Già adesso c’è un surplus di grano e colza, che finisce nell’export. Nel 2009 sono stati raccolti 108 milioni di tonnellate di grano, mentre nel 2010 il raccolto è calato a 60 milioni di tonnellate a causa della siccità e degli incendi. Per il 2011 invece si aspettano nuovamente buoni raccolti. In questa maniera si tornerebbe quasi al livello dei 117 milioni di tonnellate del 1990.

Nelle riviste russe di agricoltura si legge di investimenti in aziende nuove e già esistenti.

Ma c’è ancora tanto da fare per recuperare il terreno perduto: “La maggior parte delle aziende non lavora in maniera efficiente”, dice un altro consulente, Sergei Iarovoi, lamentando un’organizzazione del lavoro non ottimale. Un altro motivo di inefficienza è la struttura dell’economia agricola: chi pratica l’autosufficienza è troppo piccolo, le imprese agricole esistenti sono troppo grandi. Per un gruppo con campi che si estendono come una provincia tedesca è difficile controllare ogni azienda. Le holding quotate in Borsa devono inoltre distribuire i loro profitti agli azionisti: impossibile tenere riserve per tempi difficili. Questo si è evidenziato in particolar modo nella crisi finanziaria del 2008 e nelle sue conseguenze. Per mesi alcune società non hanno potuto pagare gli stipendi.

Tanti genitori non vedono più un futuro per i propri figli nell’agricoltura e auspicano un loro trasferimento in città per studiare. Così la popolazione delle campagne invecchia: “Ci manca il personale professionale che sappia maneggiare le macchine agricole e le ultime tecnologie, oltre che coordinare i lavori”, dice Alexander Musnik dell’azienda agricola Soldatskaja, vicino a Kursk. Solo pochi vogliono tornare in campagna dopo l’università.
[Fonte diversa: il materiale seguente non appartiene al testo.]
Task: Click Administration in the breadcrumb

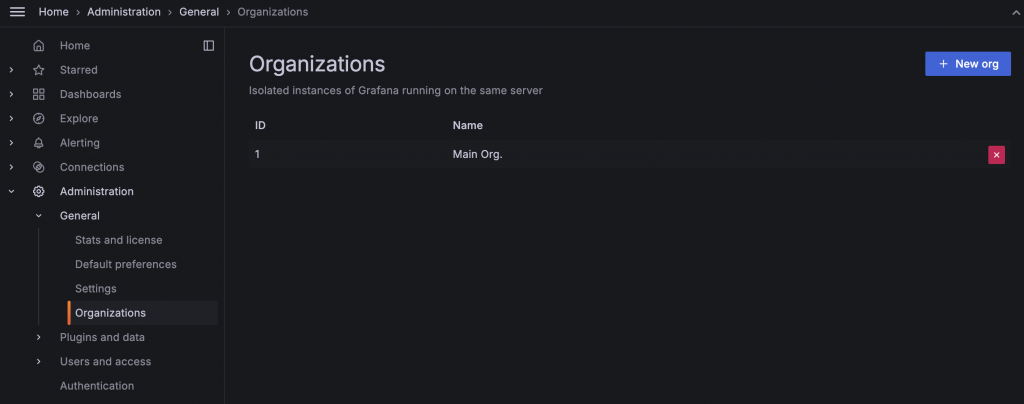Action: click(123, 12)
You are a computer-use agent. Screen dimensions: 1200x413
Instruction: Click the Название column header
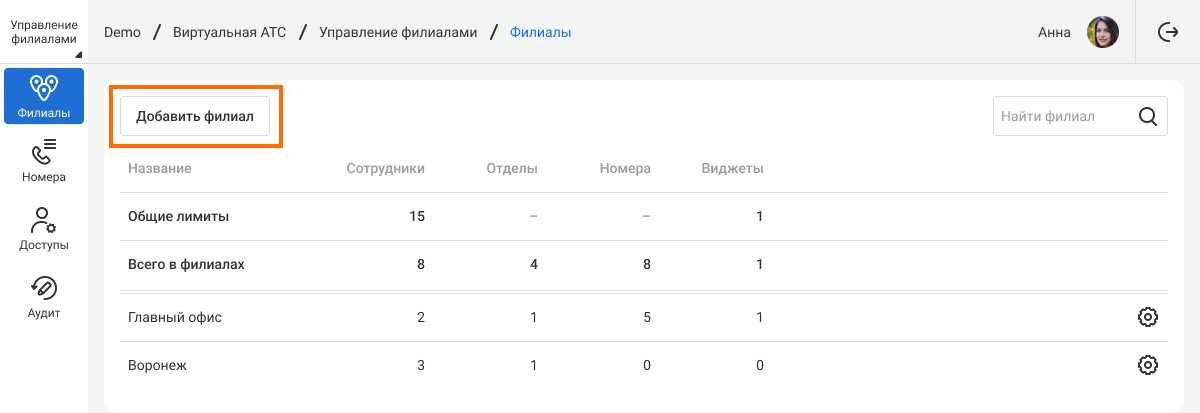tap(159, 168)
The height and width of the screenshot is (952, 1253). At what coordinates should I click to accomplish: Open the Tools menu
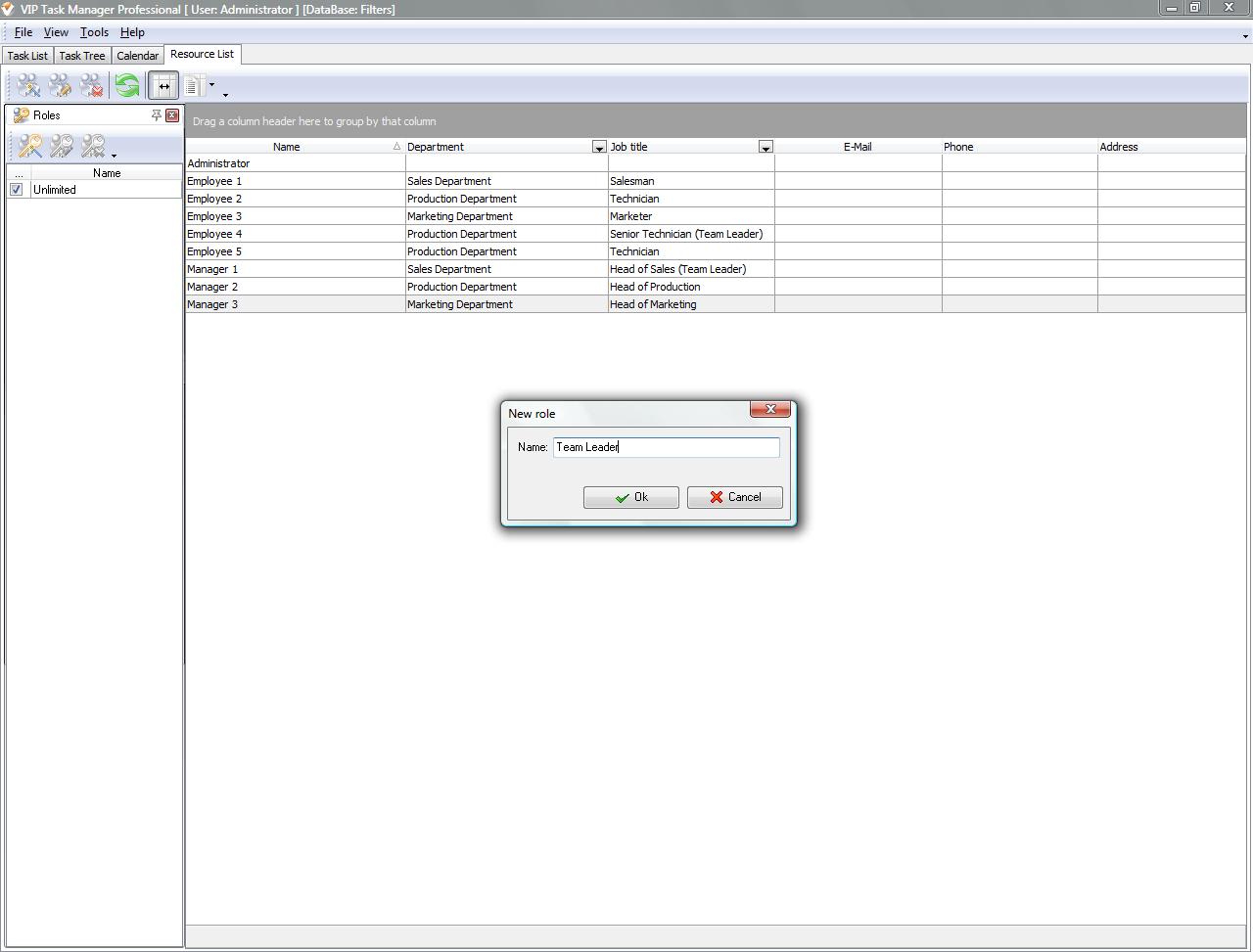[x=94, y=32]
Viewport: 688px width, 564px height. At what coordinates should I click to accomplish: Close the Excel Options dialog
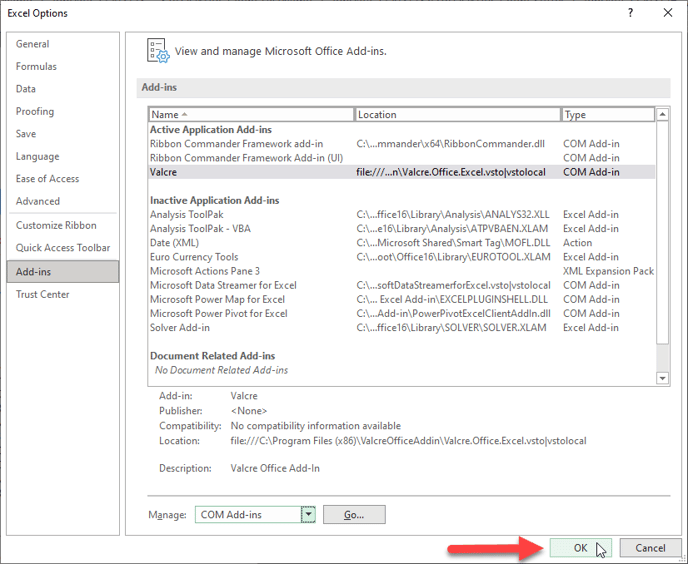(666, 13)
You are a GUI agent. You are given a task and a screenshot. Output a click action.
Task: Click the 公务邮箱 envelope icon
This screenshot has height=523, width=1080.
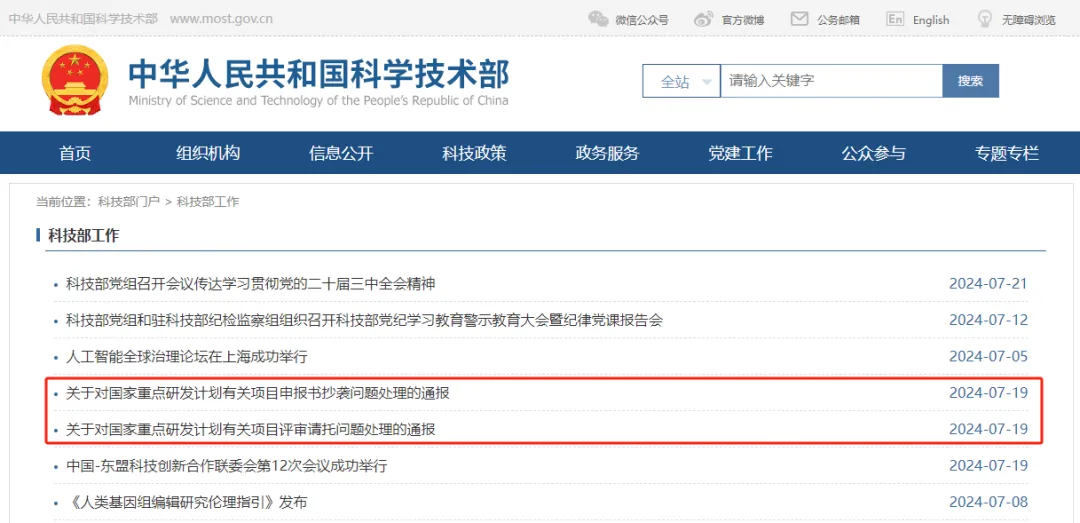(x=799, y=19)
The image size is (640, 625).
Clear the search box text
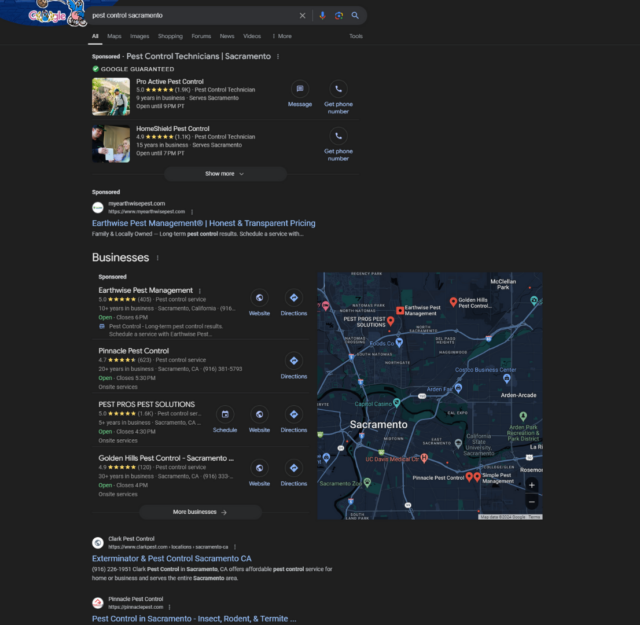[x=303, y=16]
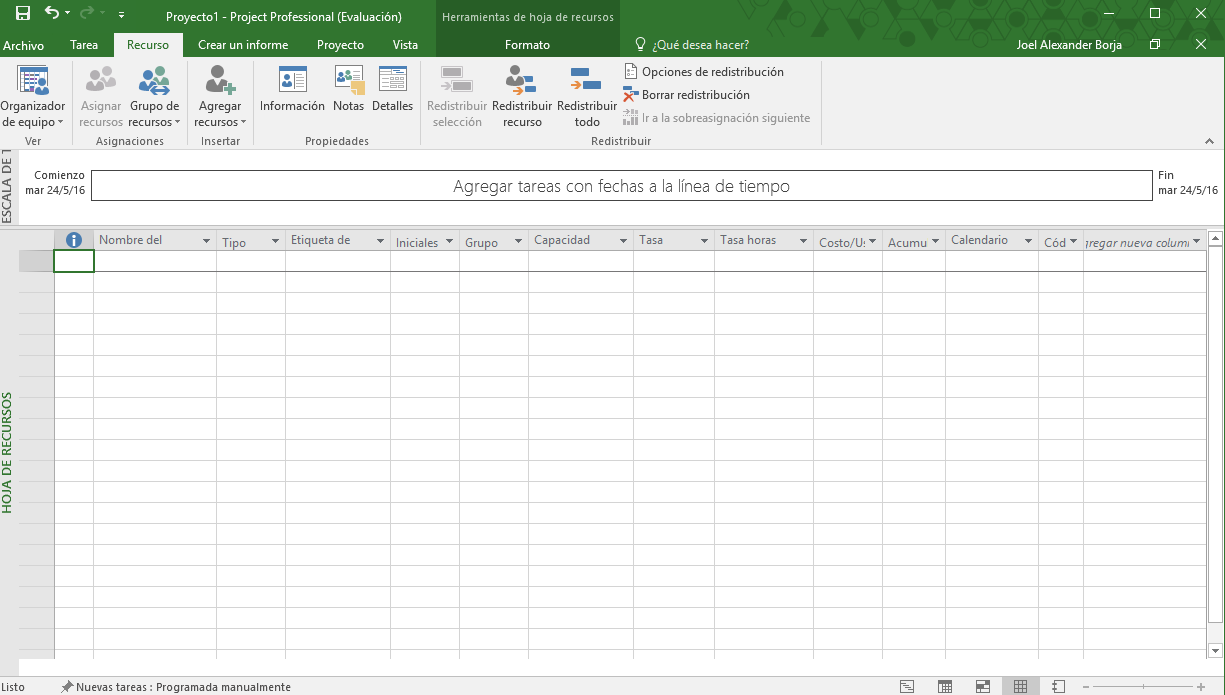1225x695 pixels.
Task: Open the Tipo column filter dropdown
Action: [275, 242]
Neanche stipendi più alti della media riescono a far tornare i dottori in agraria dal centro alla periferia. Chi abita in campagna viene spesso denominato in maniera dispregiativa “derevenshina” (scemo del villaggio).

Per questo si cerca di far arrivare lavoratori preparati dall’estero: negli ultimi anni si assiste a un numero crescente di agronomi e manager europei arrivati nella campagna russa e impegnati in programmi di sviluppo del settore.